Possessing both a cosmic perspective that reaches into the vastness of time and space, and the kind of warm, earnest energy that inspires small revolutions inside human hearts, Dirt! The Movie offers an important and timely look at the vital relationship between those of us on Earth and something that is easy to take for granted—the soil upon which we tread.
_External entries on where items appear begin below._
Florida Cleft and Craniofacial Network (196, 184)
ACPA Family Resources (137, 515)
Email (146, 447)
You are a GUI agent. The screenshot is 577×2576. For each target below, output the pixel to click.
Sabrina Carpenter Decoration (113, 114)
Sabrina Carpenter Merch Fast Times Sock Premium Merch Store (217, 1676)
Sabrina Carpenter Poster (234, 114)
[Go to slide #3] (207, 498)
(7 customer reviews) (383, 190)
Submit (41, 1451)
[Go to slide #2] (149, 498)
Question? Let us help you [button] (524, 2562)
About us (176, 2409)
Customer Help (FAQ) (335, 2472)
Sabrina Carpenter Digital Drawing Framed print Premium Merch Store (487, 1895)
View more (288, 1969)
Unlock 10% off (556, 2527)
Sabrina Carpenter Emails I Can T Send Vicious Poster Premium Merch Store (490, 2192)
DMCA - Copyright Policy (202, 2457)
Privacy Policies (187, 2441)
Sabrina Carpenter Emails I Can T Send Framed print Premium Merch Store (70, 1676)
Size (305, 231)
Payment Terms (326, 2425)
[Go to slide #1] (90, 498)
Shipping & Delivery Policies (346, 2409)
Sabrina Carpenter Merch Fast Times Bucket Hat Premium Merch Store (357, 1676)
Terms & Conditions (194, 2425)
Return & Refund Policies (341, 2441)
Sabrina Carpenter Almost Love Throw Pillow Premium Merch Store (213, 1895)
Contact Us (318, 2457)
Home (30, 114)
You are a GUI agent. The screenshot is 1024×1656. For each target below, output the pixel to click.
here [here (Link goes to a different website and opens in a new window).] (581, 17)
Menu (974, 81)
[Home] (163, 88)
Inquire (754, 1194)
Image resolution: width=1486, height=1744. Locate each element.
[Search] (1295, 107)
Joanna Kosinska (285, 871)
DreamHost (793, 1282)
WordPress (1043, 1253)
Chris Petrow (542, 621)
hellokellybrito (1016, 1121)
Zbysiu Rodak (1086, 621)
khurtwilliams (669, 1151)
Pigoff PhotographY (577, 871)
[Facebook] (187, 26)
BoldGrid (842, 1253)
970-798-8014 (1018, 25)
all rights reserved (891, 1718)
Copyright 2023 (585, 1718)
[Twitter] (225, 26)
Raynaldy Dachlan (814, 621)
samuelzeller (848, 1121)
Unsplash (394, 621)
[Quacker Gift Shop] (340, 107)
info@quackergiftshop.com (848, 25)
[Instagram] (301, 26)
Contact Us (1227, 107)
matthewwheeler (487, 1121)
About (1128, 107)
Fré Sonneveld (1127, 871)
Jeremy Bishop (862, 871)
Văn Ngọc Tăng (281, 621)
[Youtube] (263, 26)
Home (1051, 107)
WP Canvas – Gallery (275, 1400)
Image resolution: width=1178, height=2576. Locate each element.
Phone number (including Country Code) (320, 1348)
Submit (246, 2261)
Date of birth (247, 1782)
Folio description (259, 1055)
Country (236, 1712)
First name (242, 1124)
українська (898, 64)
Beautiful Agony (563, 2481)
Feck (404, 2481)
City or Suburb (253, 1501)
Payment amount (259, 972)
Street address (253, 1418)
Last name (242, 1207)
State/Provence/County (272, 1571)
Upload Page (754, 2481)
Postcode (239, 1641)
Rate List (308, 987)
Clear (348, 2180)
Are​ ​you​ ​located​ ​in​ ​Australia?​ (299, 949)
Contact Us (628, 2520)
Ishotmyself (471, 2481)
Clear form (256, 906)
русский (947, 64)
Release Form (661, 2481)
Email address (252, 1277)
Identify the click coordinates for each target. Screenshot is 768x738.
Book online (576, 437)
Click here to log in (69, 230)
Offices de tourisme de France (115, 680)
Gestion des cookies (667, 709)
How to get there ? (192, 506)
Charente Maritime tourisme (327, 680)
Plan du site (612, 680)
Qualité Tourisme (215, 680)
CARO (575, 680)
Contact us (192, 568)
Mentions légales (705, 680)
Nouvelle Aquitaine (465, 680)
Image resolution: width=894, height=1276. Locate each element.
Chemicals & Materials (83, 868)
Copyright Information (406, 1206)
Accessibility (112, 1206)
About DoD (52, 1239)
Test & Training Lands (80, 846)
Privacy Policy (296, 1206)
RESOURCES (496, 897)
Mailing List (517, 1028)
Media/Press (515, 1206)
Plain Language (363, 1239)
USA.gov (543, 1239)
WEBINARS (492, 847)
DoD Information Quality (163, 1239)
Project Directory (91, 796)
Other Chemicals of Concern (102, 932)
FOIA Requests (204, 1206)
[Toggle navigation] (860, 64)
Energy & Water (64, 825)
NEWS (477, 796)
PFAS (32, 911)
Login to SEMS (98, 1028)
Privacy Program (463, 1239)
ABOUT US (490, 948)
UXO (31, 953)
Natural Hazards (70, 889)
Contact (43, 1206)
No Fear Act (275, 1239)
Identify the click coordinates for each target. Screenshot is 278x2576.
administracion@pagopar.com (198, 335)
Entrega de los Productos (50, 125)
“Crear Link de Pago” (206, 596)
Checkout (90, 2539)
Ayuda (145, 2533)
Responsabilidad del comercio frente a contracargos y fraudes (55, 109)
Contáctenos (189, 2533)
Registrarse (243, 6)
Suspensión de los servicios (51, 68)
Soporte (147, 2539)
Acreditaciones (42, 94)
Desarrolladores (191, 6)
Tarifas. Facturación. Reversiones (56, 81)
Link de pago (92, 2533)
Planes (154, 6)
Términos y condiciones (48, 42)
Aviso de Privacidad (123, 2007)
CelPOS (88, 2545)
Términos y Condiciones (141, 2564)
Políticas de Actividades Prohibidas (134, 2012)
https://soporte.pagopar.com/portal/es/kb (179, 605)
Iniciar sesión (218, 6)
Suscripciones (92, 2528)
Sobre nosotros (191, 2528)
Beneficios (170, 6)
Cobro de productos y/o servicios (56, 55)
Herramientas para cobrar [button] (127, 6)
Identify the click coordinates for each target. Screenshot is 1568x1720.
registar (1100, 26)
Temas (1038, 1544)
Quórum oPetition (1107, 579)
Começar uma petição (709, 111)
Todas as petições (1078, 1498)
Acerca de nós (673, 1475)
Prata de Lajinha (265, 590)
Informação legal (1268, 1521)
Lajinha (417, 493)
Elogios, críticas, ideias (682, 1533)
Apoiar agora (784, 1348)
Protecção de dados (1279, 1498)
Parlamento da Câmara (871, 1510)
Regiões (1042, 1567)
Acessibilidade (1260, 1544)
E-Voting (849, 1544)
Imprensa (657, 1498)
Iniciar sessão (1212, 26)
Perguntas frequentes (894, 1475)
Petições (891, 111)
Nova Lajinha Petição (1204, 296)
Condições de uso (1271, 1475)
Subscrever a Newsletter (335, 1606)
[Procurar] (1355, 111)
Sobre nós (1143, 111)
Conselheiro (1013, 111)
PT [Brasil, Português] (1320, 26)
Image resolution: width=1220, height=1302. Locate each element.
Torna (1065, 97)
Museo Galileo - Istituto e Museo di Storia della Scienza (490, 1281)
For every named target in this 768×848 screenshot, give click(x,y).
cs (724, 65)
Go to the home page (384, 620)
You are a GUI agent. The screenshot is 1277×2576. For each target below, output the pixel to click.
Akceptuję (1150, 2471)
Inspired by William Bryant Logan’s acclaimed book Dirt, the Ecstatic Skin of the Earth, directors Bill Benenson and Gene Rosow employ a colorful combination of animation, vignettes, and personal accounts from farmers, physicists, church leaders, children, wine critics, anthropologists, and activists to learn about dirt—where it comes from, how we regard (or disregard) it, how it sustains us, the way it has become endangered, and what we can do about it.

Earth Days

Director Robert Stone concocts an inspiring and hopeful work in Earth Days, a feature documentary that recounts the history of the modern environmental movement from its beginnings nearly four decades ago. Environmental activism really began with the first Earth Day on April 22, 1970, and precipitated an unexpected and galvanizing effect on the national psyche. Told through the eyes of nine very divergent witnesses, including a secretary of the interior, Stewart Udall, who actually cared about the environment; a biologist, Paul Ehrlich; a congressman, Pete McCloskey; and an astronaut, Rusty Schweickart, Earth Days is a visually stunning, globe-spanning chronicle of watershed events and consciousness-changing realizations that prompted a new awareness: the post–World War II American dream of a future world created by scientific progress, new technology, and economic expansion was rapidly changing into a nightmare.

The End of the Line

Sound the global alarm. Scientists predict that if we continue fishing at the current rate, the planet will run out of seafood by 2048 with catastrophic consequences. Based on the book by Charles Clover, The End of the Line explores the devastating effect that overfishing is having on fish stocks and the health of our oceans.

No Impact Man

GLOBAL WARMING! The headlines scream it; the thermometer confirms it; but few of us do much to address it. Author Colin Beavan and his family are pictures of liberal complacency—sophisticated, takeout-addicted New Yorkers who refuse to let moral qualms interfere with good old-fashioned American consumerism. Then Colin turns things upside down. For his next book, he announces he’s becoming No Impact Man, testing whether making zero environmental impact adversely affects happiness. The hitch is he needs his wife, Michelle—an espresso-guzzling, Prada-worshipping Business Week writer—and their toddler to join the experiment.